At a press conference just prior to the action, Bishop Sprague explained his reasons for undertaking an action of nonviolent civil disobedience. "The United Methodist bishops have sent four letters to the president and vice president, whom many of you know are both Methodists, seeking a meeting to discuss this war," stated Sprague. He went on to say that that they only received "one terse reply" from the Bush administration and no meeting.

The leaders of the action marched to Lafayette Park at the corner of Madison and H Street, where D.C. Park Police had closed and barricaded the park. Individually and in small groups, protestors began jumping the barricades in order to gain access to the park, where they held a solemn prayer service mourning the victims of this war and challenging the Bush administration to put an end to the violence.

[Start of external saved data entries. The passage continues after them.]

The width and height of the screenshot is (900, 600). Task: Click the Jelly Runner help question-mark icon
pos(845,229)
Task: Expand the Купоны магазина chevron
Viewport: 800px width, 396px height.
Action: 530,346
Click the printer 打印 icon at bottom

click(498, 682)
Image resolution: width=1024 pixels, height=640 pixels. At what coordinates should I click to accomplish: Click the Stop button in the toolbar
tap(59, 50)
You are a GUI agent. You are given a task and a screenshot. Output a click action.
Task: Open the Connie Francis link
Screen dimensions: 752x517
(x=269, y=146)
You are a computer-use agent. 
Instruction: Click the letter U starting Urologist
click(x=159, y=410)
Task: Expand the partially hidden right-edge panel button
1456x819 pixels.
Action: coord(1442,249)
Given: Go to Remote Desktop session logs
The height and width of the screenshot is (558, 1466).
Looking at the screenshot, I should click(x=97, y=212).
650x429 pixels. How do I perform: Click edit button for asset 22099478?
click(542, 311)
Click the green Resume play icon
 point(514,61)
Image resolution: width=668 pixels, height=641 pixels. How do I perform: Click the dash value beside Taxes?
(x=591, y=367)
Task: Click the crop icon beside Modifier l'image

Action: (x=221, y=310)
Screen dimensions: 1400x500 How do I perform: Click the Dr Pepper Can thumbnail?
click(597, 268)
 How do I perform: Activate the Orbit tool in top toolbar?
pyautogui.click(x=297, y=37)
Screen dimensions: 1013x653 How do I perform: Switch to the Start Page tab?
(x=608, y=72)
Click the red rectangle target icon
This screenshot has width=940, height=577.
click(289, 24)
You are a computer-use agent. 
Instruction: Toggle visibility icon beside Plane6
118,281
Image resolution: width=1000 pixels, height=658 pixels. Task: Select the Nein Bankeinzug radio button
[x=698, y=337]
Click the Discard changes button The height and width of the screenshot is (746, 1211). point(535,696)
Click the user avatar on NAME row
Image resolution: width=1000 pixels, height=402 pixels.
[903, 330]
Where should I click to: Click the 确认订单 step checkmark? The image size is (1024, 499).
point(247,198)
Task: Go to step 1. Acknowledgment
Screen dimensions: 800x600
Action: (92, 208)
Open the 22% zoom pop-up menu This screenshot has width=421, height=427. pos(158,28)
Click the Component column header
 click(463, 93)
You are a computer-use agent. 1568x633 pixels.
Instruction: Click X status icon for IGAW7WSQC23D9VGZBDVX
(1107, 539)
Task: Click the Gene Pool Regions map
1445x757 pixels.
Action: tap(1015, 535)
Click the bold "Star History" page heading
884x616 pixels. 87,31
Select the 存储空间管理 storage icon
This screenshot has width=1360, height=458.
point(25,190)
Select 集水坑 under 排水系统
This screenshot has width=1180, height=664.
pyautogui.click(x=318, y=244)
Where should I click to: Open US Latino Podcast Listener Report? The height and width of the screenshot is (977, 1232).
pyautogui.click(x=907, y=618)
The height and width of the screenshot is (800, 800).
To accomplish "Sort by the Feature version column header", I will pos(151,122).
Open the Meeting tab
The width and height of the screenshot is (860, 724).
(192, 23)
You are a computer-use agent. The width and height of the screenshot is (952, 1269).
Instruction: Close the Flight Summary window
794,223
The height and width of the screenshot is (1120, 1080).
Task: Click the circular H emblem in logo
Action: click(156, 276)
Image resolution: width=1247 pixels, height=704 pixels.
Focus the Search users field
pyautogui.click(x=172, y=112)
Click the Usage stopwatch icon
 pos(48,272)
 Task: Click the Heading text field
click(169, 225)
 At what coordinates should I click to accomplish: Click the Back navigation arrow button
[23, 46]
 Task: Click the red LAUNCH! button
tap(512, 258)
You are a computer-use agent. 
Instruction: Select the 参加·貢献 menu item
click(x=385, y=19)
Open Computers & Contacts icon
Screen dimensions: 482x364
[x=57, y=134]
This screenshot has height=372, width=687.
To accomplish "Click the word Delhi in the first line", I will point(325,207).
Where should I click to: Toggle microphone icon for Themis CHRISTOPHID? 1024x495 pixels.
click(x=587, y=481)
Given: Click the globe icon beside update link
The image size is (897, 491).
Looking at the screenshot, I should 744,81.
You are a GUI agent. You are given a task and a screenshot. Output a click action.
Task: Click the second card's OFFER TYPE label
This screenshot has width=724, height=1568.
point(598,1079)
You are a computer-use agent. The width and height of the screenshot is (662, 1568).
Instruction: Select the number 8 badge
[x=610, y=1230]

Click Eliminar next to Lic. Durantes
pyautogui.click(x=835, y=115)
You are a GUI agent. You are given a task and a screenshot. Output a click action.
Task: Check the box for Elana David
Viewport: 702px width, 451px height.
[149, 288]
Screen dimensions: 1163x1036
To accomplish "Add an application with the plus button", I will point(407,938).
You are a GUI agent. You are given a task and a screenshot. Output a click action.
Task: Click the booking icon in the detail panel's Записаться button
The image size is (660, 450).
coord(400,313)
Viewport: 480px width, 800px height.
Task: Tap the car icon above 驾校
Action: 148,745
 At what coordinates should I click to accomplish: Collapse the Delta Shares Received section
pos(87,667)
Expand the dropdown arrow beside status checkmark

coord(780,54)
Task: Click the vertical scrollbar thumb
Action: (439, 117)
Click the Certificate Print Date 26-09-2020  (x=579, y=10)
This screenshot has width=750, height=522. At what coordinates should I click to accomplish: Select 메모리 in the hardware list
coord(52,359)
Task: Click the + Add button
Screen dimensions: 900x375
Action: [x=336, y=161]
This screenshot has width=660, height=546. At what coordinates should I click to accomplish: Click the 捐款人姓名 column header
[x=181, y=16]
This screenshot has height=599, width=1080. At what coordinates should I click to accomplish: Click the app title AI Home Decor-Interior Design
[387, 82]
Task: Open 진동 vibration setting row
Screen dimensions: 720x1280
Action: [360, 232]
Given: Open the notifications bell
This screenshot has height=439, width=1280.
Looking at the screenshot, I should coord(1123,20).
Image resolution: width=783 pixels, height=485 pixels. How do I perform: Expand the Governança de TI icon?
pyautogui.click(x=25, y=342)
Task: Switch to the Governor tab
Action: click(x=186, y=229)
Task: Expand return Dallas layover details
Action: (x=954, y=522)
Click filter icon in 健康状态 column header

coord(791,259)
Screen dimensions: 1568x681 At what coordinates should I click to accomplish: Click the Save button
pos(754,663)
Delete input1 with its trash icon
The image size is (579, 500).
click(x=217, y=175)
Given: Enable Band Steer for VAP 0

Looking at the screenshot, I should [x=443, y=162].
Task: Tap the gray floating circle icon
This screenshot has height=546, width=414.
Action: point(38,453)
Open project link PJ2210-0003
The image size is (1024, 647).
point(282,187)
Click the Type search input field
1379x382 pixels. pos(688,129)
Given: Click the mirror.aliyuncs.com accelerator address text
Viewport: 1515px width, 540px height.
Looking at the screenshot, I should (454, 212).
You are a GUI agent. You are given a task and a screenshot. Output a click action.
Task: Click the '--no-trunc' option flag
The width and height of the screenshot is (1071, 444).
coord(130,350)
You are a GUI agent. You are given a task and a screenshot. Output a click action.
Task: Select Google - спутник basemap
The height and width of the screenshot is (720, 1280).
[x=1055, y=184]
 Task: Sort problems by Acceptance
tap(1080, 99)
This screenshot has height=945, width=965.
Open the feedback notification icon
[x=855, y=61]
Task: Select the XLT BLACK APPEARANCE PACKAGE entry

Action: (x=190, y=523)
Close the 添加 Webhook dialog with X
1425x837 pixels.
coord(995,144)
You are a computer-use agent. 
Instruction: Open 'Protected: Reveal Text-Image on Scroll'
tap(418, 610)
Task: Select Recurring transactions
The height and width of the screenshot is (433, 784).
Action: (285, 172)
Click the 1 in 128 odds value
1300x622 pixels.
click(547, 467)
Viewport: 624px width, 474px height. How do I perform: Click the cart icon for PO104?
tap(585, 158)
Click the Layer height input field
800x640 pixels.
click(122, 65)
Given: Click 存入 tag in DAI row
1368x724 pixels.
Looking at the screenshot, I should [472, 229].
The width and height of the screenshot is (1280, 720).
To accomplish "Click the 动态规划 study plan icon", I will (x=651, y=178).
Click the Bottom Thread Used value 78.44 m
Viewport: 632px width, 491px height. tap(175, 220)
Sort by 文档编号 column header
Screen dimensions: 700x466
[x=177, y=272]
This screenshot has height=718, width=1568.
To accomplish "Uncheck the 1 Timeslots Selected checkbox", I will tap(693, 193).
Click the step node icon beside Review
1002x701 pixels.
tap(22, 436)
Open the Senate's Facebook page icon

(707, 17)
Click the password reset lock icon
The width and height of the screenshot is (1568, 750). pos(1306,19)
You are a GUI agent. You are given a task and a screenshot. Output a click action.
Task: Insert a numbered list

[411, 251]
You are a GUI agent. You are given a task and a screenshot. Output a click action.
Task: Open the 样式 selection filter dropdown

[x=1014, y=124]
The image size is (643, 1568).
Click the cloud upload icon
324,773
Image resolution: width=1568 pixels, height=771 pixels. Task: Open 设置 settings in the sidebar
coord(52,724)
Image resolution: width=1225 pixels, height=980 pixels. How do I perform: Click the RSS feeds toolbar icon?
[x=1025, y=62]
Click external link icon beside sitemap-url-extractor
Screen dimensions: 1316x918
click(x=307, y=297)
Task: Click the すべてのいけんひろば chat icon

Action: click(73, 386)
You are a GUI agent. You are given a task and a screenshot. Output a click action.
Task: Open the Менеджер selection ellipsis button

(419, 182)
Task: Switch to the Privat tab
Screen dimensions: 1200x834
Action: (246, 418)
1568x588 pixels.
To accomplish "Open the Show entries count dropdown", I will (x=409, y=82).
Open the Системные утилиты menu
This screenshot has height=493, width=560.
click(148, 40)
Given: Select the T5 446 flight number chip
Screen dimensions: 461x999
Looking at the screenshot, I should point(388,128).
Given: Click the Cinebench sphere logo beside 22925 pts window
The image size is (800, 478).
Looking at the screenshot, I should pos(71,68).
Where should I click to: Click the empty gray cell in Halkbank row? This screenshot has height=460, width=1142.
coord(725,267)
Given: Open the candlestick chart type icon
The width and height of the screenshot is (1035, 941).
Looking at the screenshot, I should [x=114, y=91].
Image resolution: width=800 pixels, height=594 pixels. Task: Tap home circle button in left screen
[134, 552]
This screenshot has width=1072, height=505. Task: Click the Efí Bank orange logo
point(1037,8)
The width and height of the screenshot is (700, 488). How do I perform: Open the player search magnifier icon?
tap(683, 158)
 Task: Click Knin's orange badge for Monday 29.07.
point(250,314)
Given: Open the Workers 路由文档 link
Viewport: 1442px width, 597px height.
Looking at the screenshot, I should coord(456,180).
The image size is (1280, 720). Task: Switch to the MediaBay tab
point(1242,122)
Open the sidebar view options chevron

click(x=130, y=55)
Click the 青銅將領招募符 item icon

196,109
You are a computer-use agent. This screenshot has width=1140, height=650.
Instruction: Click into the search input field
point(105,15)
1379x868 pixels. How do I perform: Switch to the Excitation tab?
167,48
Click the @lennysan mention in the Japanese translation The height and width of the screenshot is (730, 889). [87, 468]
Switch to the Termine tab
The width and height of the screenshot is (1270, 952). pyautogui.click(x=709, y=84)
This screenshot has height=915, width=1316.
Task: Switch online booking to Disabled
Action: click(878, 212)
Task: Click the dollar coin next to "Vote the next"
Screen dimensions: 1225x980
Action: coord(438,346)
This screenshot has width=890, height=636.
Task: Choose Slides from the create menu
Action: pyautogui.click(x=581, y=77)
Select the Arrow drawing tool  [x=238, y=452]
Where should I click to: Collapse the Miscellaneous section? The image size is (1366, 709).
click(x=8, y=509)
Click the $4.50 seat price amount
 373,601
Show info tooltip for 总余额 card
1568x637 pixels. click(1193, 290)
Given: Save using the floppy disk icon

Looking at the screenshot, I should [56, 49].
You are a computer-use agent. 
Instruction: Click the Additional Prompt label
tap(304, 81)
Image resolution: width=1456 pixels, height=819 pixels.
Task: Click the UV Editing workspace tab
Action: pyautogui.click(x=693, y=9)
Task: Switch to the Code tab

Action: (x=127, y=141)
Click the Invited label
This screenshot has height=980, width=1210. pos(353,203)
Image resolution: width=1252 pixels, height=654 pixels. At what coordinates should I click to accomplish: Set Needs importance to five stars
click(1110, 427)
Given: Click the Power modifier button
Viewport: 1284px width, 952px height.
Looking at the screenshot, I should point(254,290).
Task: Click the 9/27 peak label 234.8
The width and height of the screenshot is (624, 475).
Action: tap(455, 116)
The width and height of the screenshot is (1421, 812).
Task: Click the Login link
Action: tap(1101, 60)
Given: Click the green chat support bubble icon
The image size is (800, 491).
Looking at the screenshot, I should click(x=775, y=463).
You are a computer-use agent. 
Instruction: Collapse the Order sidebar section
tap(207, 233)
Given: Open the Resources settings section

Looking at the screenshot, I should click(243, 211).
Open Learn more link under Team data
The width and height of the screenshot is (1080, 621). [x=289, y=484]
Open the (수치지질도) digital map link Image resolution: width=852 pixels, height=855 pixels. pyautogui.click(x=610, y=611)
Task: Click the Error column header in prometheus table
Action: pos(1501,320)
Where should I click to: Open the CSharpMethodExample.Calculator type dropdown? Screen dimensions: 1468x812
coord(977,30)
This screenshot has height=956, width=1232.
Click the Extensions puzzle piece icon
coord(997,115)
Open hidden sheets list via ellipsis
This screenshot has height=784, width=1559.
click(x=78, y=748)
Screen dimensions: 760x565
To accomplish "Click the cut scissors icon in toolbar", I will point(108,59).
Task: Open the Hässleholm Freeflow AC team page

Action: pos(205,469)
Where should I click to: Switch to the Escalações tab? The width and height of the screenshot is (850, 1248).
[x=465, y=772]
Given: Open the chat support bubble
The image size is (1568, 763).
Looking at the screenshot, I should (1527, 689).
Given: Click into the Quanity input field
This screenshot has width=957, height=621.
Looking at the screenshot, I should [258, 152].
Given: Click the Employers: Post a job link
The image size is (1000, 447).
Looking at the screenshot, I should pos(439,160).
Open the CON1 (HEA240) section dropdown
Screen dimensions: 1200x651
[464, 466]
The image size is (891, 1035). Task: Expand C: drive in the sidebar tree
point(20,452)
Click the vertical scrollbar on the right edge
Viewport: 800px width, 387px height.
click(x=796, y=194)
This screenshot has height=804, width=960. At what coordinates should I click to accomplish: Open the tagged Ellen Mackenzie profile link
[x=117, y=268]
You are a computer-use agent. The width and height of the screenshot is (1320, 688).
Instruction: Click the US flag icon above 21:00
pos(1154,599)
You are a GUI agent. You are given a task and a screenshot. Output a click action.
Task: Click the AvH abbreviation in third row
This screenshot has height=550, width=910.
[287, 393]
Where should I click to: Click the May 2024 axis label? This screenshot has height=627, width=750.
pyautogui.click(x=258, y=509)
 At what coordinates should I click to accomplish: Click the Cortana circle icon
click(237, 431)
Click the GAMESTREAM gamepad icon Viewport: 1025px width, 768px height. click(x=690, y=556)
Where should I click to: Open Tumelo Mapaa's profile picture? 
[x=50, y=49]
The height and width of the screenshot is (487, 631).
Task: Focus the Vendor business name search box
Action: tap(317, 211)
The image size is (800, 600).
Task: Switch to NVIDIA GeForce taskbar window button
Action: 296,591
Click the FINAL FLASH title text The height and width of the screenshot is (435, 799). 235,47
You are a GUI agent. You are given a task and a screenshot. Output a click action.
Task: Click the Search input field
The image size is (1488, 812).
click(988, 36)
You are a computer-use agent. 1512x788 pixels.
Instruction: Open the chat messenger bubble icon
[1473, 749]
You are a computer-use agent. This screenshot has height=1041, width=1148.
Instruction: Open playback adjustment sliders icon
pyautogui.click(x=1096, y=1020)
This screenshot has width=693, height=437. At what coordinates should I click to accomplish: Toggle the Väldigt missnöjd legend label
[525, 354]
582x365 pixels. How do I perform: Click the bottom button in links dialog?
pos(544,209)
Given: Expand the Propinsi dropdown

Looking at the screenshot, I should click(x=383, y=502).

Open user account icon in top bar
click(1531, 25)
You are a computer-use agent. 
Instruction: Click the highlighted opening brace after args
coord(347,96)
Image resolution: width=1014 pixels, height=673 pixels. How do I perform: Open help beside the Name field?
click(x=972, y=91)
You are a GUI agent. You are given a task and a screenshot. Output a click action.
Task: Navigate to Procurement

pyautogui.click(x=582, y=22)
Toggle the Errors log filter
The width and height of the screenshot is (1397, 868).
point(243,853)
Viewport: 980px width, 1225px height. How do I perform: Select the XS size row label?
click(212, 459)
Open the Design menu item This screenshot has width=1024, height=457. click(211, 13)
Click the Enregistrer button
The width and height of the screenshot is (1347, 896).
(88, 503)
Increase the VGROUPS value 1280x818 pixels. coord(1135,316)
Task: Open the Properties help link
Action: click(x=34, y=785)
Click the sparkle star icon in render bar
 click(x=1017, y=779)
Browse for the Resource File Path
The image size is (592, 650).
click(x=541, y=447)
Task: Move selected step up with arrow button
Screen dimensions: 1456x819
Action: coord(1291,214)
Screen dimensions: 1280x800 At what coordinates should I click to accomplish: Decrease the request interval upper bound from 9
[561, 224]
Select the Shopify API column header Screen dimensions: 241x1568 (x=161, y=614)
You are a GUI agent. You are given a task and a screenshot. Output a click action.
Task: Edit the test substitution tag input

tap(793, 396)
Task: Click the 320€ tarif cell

Protest organizers, anticipating the park closure, had earlier instructed a separate group of demonstrators to enter the park, well before the planned action. As the first group of protestors began to breach barricades at Madison and H Street, the unrecognized protestors already inside the park crossed barricades onto Pennsylvania Avenue and led a prayerful witness directly in front of The White House.

Bishop Gumbleton of Detroit, who traveled to Iraq in January, was among those arrested in Wednesday's action.

"As people of faith and conscience, we proclaim that it is a grave sin to support this war," said Gumbleton. "We cannot stand silent while the Bush administration murders innocent men, women and children."

The 68 arrested were charged and released by 9 p.m. Ten of those charged were instructed to appear in court on April 18; the remainder were ordered to appear May 29.

Nearly every religious denomination in the world has condemned the Bush administration's war against Iraq as a crime against peace," said Dave Robinson, national coordinator of Pax Christi USA. "Today, Buddhists, Jews, Christians, Muslims, human rights and peace activists united our voices against a war which is immoral, unjust, unethical and unnecessary."

Today's events were sponsored by Pax Christi USA (, the Fellowship of Reconciliation, Sojourners, the Shalom Center, Maryknoll Office for Global Concerns, the United Church of Christ Justice & Witness Ministries, and the Washington, D.C.-area Buddhist Peace Fellowship.